Bahkan menurut survei bersama oleh majalah Economist dan jajak pendapat YouGov menyebut bahwa pendukung Ukraina yang paling bersemangat pun sekarang kurang antusias mendukung negara itu. Demikian laporan Economist, sambil mengungkapkan hasil jajak pendapat pada hari Senin.
“Di kubu Partai Demokrat AS, dukungan untuk bantuan keuangan ke Kiev turun dari 82% menjadi 75% antara April 2022 dan Februari 2023,” ungkap jajak pendapat tersebut.
“Sedangkan dukungan Partai Republik untuk tindakan serupa hampir setengahnya pada periode yang sama, dari 67% menjadi 39%,” tambahnya.
Sementara untuk hasil survey pengiriman tank tempur ke Kiev tampaknya masih menjadi opsi yang populer, karena pengiriman mereka ke Ukraina didukung oleh 70% Demokrat dan hanya di bawah 50% Republikan pada periode antara akhir Januari dan pertengahan Februari 2023.
Hasil Jajak pendapat lain yang dilakukan oleh Associated Press pada pertengahan Februari menunjukkan, bagaimanapun, bahwa kurang dari setengah orang Amerika mendukung bantuan militer ke Kiev.
“Survey dukungan publik untuk pembatasan lebih lanjut terhadap Moskow yang dapat meningkatkan biaya hidup di Eropa telah menurun tajam di negara-negara besar Eropa selama setahun terakhir,” menurut jajak pendapat.
Sementara di Eropa, pada Februari 2022, 45% warga Inggris mengatakan mereka akan mendukung sanksi tersebut, tetapi pada Desember 2022, tingkat dukungan untuk tindakan tersebut turun menjadi 35% di Inggris.
Di Jerman, turun dari hampir 40% menjadi kurang dari 30% pada periode yang sama, sementara Spanyol, Italia, dan Prancis mengikuti tren serupa.
Jajak pendapat lain yang diterbitkan oleh YouGov pada 24 Februari menunjukkan bahwa orang-orang di beberapa negara Eropa, termasuk Prancis dan Italia, cenderung menyukai solusi negosiasi untuk konflik antara Moskow dan Kiev, daripada mendukung Ukraina untuk komitmen bantuan “selama yang diperlukan”.
Di Italia, 47% responden mengatakan mereka ingin melihat akhir pertempuran yang dinegosiasikan, bahkan jika itu berarti Kiev harus menyerahkan kendali atas beberapa wilayah ke Rusia.
Di Prancis, 38% orang mendukung opsi ini.

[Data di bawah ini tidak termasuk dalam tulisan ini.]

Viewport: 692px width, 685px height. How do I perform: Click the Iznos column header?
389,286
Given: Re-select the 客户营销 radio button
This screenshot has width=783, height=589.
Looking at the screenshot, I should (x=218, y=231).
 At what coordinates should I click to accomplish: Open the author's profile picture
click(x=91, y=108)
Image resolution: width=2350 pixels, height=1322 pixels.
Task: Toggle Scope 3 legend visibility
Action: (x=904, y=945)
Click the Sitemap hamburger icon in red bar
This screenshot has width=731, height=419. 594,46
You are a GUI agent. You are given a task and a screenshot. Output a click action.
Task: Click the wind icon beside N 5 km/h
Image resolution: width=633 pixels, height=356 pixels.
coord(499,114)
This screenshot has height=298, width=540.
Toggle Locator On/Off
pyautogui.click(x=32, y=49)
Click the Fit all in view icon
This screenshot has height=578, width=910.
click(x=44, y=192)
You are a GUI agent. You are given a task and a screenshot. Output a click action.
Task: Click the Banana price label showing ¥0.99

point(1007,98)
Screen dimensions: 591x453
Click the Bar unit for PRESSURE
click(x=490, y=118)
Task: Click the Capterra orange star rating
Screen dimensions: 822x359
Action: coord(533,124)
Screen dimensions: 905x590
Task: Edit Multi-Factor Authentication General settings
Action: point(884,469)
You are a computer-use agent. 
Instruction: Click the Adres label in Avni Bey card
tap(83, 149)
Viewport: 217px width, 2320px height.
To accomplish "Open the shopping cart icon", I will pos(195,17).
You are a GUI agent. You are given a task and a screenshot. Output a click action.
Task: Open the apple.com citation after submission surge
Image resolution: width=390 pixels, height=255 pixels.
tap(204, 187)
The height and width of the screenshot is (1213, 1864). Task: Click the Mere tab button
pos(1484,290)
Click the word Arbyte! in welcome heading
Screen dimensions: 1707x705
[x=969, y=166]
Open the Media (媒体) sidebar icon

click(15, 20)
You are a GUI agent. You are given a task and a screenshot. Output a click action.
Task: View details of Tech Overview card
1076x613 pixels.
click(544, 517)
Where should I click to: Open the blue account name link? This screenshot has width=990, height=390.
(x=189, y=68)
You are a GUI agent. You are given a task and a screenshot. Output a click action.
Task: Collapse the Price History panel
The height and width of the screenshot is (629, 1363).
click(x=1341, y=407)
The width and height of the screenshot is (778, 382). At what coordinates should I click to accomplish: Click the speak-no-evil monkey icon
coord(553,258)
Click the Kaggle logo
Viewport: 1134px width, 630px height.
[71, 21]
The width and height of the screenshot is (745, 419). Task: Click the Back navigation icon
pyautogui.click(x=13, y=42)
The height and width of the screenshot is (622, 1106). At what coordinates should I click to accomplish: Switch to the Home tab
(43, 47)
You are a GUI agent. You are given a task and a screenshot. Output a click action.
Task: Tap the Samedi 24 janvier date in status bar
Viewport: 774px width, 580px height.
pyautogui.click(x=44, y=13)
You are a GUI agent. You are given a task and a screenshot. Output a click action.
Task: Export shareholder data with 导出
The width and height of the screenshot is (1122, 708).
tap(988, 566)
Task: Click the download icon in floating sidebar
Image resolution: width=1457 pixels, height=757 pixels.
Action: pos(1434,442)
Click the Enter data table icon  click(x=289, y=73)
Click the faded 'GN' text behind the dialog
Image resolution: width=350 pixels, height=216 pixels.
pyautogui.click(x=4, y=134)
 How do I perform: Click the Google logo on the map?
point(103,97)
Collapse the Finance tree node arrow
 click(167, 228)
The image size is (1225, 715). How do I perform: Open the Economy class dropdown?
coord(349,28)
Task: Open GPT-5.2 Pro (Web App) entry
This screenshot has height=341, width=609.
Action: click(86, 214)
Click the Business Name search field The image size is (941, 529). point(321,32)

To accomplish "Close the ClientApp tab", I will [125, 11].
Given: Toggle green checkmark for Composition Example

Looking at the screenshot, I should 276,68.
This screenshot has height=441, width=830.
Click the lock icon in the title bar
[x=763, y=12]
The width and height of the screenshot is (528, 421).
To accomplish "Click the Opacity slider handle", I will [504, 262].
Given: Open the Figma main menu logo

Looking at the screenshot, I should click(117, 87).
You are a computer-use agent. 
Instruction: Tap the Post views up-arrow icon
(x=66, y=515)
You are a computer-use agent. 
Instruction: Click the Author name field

Hanya 29% orang Italia dan 37% orang Prancis percaya bahwa Kiev harus didukung lebih lanjut, meskipun itu berarti konflik akan berlangsung lebih lama.
Negara-negara besar Eropa juga mengalami penurunan dukungan untuk hampir semua jenis bantuan ke Kiev selama paruh kedua tahun 2022. Sebagian besar orang Eropa juga percaya bahwa konflik telah menemui jalan buntu, dengan warga Spanyol percaya bahwa Rusia berada di atas angin.
Gagasan bahwa Kiev memenangkan konflik hanya dimiliki oleh minoritas kecil di negara-negara Eropa yang tercakup dalam jajak pendapat tersebut.